On Wed, Dec 3, 2014 at 6:14 AM, Emre Hasegeli <emre(at)hasegeli(dot)com> wrote:
>> Actually, there's a second large problem with this patch: blindly
>> iterating through all combinations of MCV and histogram entries makes the
>> runtime O(N^2) in the statistics target. I made up some test data (by
>> scanning my mail logs) and observed the following planning times, as
>> reported by EXPLAIN ANALYZE:
>>
>> explain analyze select * from relays r1, relays r2 where r1.ip = r2.ip;
>> explain analyze select * from relays r1, relays r2 where r1.ip && r2.ip;
>>
>> stats target eqjoinsel networkjoinsel
>>
>> 100 0.27 ms 1.85 ms
>> 1000 2.56 ms 167.2 ms
>> 10000 56.6 ms 13987.1 ms
>>
>> I don't think it's necessary for network selectivity to be quite as
>> fast as eqjoinsel, but I doubt we can tolerate 14 seconds planning
>> time for a query that might need just milliseconds to execute :-(
>>
>> It seemed to me that it might be possible to reduce the runtime by
>> exploiting knowledge about the ordering of the histograms, but
>> I don't have time to pursue that right now.
>
> I make it break the loop when we passed the last possible match. Patch
> attached.
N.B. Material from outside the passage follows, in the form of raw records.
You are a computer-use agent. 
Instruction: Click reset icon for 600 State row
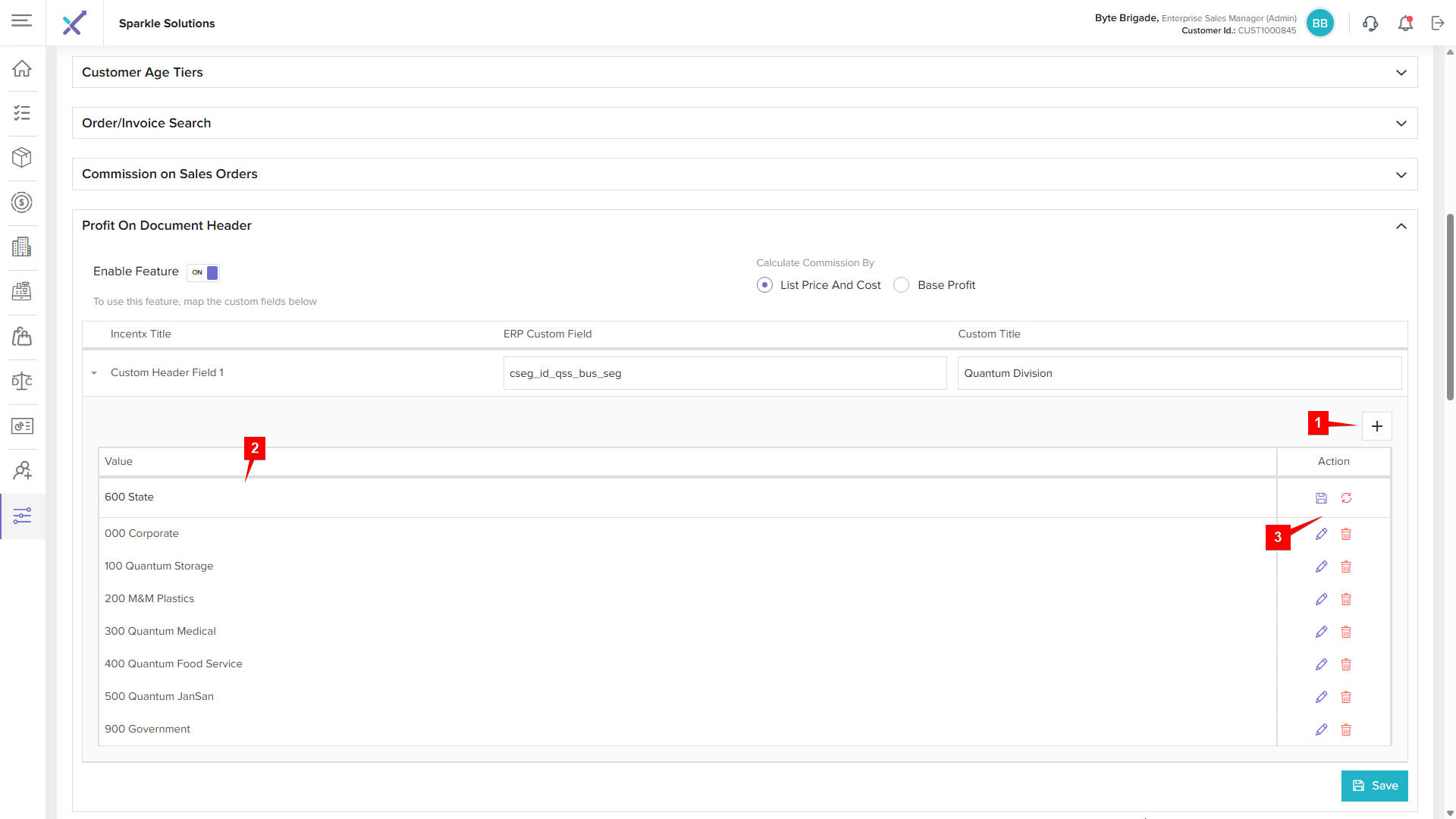(x=1346, y=498)
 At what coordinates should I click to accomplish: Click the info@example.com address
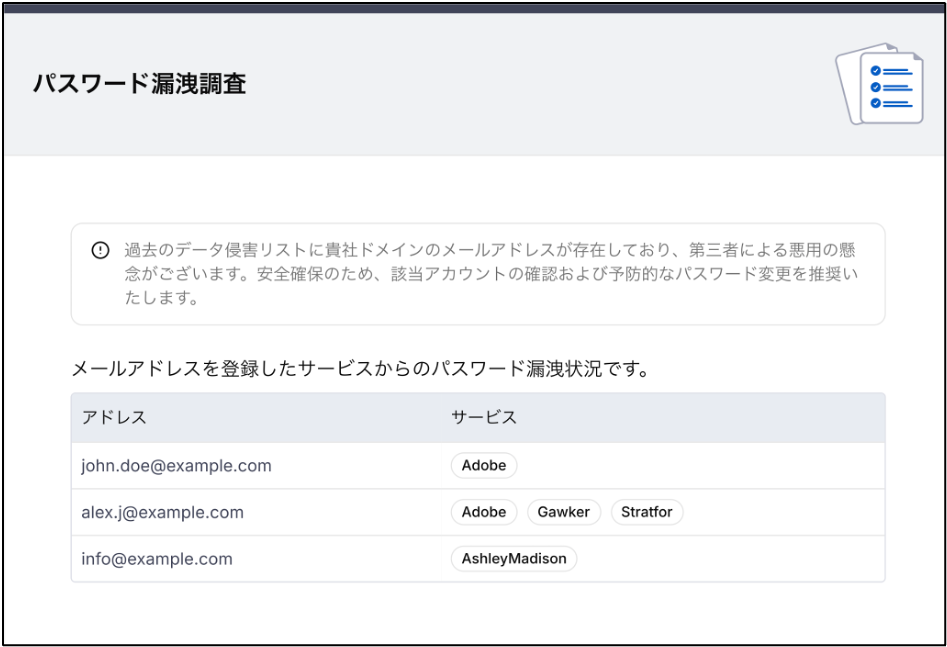point(157,559)
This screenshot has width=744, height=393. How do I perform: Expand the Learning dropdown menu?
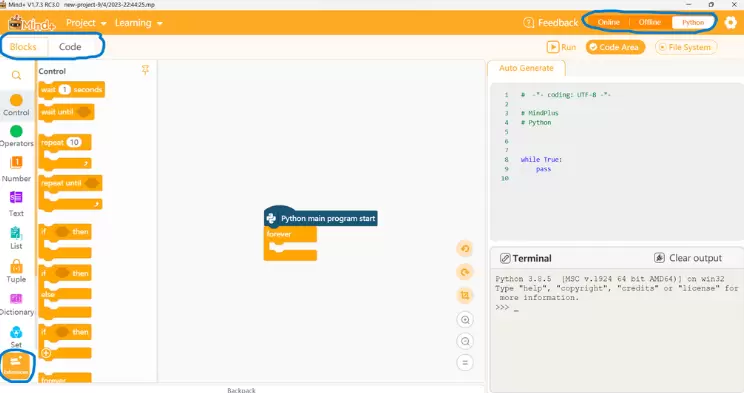tap(139, 23)
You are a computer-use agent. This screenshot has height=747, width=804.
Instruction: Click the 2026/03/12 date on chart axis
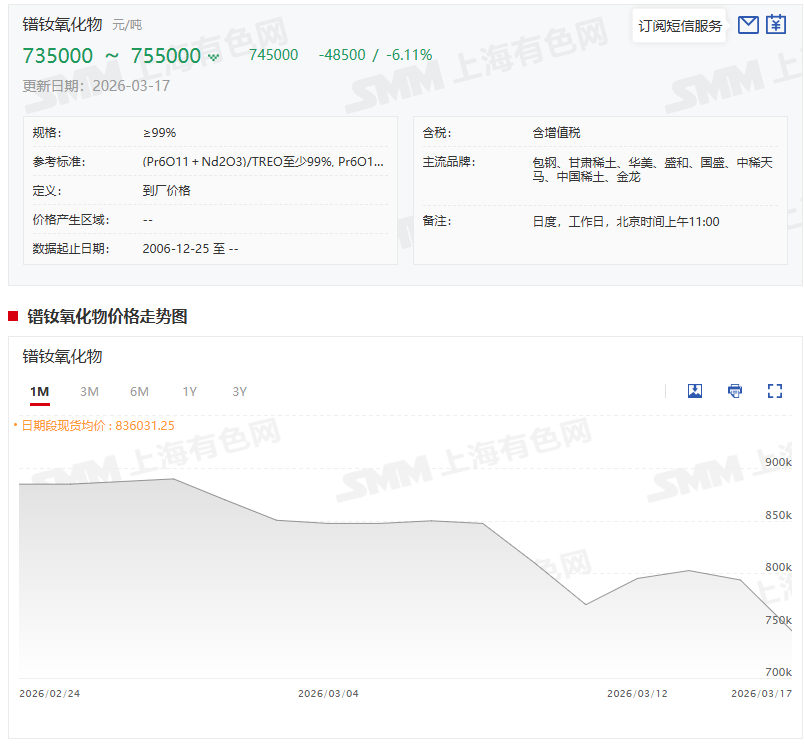(x=637, y=693)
It reduces the runtime almost 50% with large histograms.
>
> We can also make it use only some elements of the MCV and histogram
> for join estimation. I have experimented with reducing the right and
> the left hand side of the lists on the previous versions. I remember
> it was better to reduce only the left hand side. I think it would be
> enough to use log(n) elements of the right hand side MCV and histogram.
> I can make the change, if you think selectivity estimation function
> is the right place for this optimization.
Marking as "Returned with feedback" as more work needs to be done.